▸ To do:
Could you reproduce, exactly and alone, the lines running from the one with "Given: Select the Comment highlighter tool" to the end of the data below?

Saved entries:
———
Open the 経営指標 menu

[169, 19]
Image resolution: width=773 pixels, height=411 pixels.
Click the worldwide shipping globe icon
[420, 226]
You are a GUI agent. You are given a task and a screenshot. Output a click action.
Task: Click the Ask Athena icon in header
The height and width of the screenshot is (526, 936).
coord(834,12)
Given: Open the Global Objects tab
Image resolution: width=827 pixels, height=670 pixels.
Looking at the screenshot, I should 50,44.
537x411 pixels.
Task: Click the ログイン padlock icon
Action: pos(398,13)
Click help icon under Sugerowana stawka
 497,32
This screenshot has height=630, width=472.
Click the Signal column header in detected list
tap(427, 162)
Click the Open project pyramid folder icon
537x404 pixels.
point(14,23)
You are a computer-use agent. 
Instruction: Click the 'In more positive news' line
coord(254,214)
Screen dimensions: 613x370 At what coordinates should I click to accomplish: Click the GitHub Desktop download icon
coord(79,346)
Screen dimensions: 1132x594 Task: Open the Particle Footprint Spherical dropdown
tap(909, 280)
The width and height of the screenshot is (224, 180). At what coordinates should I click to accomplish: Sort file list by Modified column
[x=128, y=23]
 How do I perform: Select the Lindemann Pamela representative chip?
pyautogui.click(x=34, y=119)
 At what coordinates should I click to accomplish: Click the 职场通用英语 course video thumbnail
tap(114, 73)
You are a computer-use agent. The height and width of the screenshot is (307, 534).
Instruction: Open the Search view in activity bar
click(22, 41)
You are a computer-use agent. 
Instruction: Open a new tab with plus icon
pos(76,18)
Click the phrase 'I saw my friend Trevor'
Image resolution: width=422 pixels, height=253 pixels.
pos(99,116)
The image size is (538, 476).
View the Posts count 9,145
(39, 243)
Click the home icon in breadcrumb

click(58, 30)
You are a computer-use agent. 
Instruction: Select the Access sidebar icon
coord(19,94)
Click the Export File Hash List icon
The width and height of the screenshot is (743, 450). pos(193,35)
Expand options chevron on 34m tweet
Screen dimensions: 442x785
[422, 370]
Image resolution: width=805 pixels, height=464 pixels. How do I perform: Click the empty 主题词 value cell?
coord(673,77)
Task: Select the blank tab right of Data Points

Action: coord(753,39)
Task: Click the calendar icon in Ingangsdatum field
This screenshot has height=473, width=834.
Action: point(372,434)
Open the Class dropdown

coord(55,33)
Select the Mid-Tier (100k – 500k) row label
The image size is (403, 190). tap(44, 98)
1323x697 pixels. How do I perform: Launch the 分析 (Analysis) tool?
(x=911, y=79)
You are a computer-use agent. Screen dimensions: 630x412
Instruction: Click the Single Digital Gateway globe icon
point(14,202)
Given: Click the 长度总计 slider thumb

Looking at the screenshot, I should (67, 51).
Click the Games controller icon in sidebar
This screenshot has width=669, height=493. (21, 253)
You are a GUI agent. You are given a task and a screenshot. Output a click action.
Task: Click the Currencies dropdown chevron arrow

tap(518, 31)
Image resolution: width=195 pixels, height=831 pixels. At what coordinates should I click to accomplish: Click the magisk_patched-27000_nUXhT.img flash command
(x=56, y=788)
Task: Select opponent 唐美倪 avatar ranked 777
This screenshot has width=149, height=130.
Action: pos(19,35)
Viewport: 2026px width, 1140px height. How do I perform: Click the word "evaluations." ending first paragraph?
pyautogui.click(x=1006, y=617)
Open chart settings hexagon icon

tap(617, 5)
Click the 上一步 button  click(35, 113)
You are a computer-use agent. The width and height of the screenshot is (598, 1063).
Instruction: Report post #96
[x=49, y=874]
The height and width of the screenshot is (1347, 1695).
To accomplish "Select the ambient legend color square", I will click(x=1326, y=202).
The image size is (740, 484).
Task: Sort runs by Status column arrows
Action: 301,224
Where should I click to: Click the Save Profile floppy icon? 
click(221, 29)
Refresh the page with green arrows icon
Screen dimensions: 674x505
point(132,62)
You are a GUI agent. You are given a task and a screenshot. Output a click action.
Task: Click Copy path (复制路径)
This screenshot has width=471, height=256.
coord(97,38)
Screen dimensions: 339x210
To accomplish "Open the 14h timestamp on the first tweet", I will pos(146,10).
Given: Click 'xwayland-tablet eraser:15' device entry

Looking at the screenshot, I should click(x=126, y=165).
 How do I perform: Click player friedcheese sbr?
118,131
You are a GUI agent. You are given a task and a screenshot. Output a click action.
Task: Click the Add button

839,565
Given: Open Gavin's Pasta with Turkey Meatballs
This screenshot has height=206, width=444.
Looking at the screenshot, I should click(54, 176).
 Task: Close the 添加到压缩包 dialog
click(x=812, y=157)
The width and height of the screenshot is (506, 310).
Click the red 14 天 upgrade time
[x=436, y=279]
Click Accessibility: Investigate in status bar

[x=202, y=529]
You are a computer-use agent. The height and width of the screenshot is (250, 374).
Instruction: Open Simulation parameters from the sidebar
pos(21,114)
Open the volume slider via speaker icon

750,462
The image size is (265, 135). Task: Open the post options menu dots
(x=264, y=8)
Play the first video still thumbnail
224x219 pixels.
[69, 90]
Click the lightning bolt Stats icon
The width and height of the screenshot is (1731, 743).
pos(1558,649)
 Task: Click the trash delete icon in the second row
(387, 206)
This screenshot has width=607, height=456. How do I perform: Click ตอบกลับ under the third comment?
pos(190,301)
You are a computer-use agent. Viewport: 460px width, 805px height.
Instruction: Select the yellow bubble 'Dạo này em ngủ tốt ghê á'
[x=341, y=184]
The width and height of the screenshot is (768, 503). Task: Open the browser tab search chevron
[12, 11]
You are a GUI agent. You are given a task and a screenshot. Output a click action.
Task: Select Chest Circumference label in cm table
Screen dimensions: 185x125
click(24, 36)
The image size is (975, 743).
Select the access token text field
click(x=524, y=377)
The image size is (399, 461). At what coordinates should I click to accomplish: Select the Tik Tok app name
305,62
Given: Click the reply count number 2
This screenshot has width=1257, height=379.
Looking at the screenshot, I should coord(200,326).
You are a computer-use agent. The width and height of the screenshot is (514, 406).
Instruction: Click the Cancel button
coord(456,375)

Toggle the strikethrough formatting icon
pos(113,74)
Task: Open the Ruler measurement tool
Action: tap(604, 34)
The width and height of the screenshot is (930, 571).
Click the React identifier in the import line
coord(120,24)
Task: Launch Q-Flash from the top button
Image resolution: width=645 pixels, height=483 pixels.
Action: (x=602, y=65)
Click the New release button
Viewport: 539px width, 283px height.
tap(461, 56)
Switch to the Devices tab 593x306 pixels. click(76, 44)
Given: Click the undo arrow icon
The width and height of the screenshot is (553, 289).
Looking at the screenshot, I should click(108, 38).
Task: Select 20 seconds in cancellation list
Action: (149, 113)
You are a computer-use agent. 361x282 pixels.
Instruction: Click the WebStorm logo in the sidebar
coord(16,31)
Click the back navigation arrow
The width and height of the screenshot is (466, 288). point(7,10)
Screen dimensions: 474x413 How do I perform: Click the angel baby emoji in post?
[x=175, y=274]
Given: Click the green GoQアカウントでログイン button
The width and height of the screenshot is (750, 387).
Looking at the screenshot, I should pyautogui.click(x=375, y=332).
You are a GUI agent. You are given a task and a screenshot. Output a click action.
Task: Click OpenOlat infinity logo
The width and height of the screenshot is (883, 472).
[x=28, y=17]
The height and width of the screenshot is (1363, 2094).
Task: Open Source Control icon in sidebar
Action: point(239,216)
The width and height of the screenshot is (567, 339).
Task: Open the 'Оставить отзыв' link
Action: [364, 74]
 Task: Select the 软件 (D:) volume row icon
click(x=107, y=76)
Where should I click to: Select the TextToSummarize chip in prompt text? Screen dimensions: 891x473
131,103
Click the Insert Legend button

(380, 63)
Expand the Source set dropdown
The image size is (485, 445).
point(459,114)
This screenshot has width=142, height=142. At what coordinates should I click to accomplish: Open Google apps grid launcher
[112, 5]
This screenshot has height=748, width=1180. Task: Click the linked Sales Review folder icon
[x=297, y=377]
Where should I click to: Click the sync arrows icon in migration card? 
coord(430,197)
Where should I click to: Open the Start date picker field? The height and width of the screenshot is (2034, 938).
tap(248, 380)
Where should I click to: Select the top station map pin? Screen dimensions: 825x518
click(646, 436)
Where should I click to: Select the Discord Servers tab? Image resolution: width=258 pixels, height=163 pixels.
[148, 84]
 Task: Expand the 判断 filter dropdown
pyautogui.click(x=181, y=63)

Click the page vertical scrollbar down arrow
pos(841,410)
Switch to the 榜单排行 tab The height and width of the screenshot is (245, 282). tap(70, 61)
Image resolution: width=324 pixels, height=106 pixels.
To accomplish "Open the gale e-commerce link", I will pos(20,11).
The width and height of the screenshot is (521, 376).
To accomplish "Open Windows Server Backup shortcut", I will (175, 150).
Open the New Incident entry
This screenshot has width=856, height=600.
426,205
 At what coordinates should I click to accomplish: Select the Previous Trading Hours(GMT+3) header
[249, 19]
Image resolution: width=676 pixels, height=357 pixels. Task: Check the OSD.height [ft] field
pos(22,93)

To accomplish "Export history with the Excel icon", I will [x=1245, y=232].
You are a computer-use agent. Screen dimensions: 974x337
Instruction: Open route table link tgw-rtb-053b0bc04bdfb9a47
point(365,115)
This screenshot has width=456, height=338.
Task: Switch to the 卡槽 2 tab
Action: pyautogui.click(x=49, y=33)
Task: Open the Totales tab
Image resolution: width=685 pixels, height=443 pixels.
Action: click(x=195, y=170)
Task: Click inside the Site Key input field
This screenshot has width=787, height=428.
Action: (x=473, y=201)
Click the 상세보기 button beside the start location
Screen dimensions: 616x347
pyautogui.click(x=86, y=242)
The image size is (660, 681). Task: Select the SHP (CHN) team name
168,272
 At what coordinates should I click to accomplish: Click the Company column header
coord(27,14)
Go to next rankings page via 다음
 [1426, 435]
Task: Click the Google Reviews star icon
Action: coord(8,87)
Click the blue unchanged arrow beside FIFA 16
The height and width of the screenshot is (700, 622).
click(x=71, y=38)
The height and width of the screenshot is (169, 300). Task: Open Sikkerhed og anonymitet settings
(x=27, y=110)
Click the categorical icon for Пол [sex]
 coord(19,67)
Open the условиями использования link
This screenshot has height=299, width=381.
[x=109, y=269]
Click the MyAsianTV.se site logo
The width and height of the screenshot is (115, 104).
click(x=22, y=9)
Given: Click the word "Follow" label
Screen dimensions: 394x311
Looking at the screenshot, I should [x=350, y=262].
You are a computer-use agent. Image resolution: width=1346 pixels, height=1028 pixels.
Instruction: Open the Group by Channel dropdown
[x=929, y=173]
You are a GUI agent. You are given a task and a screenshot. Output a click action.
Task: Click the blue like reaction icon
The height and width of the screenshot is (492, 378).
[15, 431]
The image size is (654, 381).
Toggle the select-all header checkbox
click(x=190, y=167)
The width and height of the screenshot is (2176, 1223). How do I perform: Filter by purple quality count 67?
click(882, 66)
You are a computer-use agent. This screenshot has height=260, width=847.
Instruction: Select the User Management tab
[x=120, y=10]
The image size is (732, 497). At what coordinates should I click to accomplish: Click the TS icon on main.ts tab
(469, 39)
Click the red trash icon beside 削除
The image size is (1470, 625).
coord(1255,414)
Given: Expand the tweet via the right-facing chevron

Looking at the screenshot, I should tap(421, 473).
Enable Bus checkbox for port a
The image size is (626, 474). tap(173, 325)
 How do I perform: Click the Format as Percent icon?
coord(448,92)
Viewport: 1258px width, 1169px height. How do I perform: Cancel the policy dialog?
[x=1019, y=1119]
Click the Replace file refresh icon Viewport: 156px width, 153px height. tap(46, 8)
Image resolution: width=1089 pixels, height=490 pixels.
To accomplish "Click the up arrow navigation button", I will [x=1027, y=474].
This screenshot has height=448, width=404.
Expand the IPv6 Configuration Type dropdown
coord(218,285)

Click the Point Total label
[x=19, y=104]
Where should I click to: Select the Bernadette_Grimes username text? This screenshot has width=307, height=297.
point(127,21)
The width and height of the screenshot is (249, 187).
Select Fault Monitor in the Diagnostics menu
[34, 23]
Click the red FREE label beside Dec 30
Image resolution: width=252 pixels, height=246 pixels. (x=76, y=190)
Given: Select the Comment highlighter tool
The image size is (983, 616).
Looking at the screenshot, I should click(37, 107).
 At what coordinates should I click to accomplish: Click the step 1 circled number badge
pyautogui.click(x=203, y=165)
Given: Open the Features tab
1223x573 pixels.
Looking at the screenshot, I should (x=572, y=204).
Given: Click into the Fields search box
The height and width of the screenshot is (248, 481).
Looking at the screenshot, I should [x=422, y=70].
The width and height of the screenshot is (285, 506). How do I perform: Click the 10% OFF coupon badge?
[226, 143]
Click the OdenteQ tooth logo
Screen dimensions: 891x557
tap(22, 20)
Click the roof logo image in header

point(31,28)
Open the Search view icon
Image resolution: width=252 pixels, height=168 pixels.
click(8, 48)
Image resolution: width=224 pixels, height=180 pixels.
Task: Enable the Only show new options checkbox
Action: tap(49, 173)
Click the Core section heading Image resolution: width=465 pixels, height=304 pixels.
———
▸ Result of the exercise:
Given: Select the Comment highlighter tool
The image size is (983, 616).
Looking at the screenshot, I should click(37, 107).
 At what coordinates should I click to accomplish: Click the step 1 circled number badge
pyautogui.click(x=203, y=165)
Given: Open the Features tab
1223x573 pixels.
Looking at the screenshot, I should (x=572, y=204).
Given: Click into the Fields search box
The height and width of the screenshot is (248, 481).
Looking at the screenshot, I should [x=422, y=70].
The width and height of the screenshot is (285, 506). How do I perform: Click the 10% OFF coupon badge?
[226, 143]
Click the OdenteQ tooth logo
Screen dimensions: 891x557
tap(22, 20)
Click the roof logo image in header

point(31,28)
Open the Search view icon
Image resolution: width=252 pixels, height=168 pixels.
click(8, 48)
Image resolution: width=224 pixels, height=180 pixels.
Task: Enable the Only show new options checkbox
Action: tap(49, 173)
Click the Core section heading Image resolution: width=465 pixels, height=304 pixels.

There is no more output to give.